• [EXTRACTED TEXT]:
- - - - - - -
# Last.FM On XBox360.



## Sesquipedalian (Nov 18, 2009)

Just got this working,think it's a welcome addition to XBox Live.

Exploring the content now,already found stuff i like....and it's all free !


----------



## mwgdrwg (Nov 18, 2009)

Wish it would play in the background....but still cool, especially the gaming soundtracks and 8-bit channels


----------



## Sesquipedalian (Nov 18, 2009)

mwgdrwg said:


> Wish it would play in the background....*but still cool*, especially the gaming soundtracks and 8-bit channels



Indeed.
Was not going to bother after disappointment with the SkyPlayer.
(Come on Microsoft give us the BBC IPlayer !)

This however is fantastic,huge amount of content.

I'm going to be using this a lot !


----------



## Kid_Eternity (Nov 18, 2009)

Not tried this but Twitter and Facebook work a great deal better than I expected...


----------



## tommers (Nov 18, 2009)

haven't been on live for ages... wha gwan?


----------



## dlx1 (Nov 18, 2009)

> Just got this working,think it's a welcome addition to XBox
> Live.



does it take much to setup ? iPlayer would be a good addition to XBox


----------



## Kid_Eternity (Nov 18, 2009)

dlx1 said:


> does it take much to setup ? iPlayer would be a good addition to XBox



HD iPlayer would be an excellent addition to the Xbox.


----------



## Sesquipedalian (Nov 18, 2009)

dlx1 said:


> *does it take much to setup ?* iPlayer would be a good addition to XBox



No,it's really easy.
Download the software (small file.)
Just add a Username and email address.

Could not log onto it via Xbox yesterday but did it this morning.
5 mins work and it's excellent.


----------



## Echo Base (Nov 22, 2009)

Has anyone tried the Zune thing? I cant get it to work, I get some weird message about  a secure connection between monitor and XBox.


----------



## Kid_Eternity (Nov 22, 2009)

tommers said:


> haven't been on live for ages... wha gwan?



Facebook, Twitter have arrived, it's got a very nice Halo aggregator called Waypoint. Urbanites are killing on MW2 every weekend together, and the new left4dead is out.



Echo Base said:


> Has anyone tried the Zune thing? I cant get it to work, I get some weird message about  a secure connection between monitor and XBox.



It's basically the video marketplace with zune branding as far as I can tell...


----------
- - - - - - -
• [DATASET EXTRACT]:

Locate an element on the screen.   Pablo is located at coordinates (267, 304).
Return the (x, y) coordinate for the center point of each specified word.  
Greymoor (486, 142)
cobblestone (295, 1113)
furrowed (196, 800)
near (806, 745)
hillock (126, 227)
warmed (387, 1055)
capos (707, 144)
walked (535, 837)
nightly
- - - - - - -
• [WHAT IS BEING ASKED]: Copy out the part of the Last.FM forum thread word for word, starting at "Facebook, Twitter have" and continuing up to and including "left4dead is out.".

• [OUTPUT FOR THIS EXERCISE]:
Facebook, Twitter have arrived, it's got a very nice Halo aggregator called Waypoint. Urbanites are killing on MW2 every weekend together, and the new left4dead is out.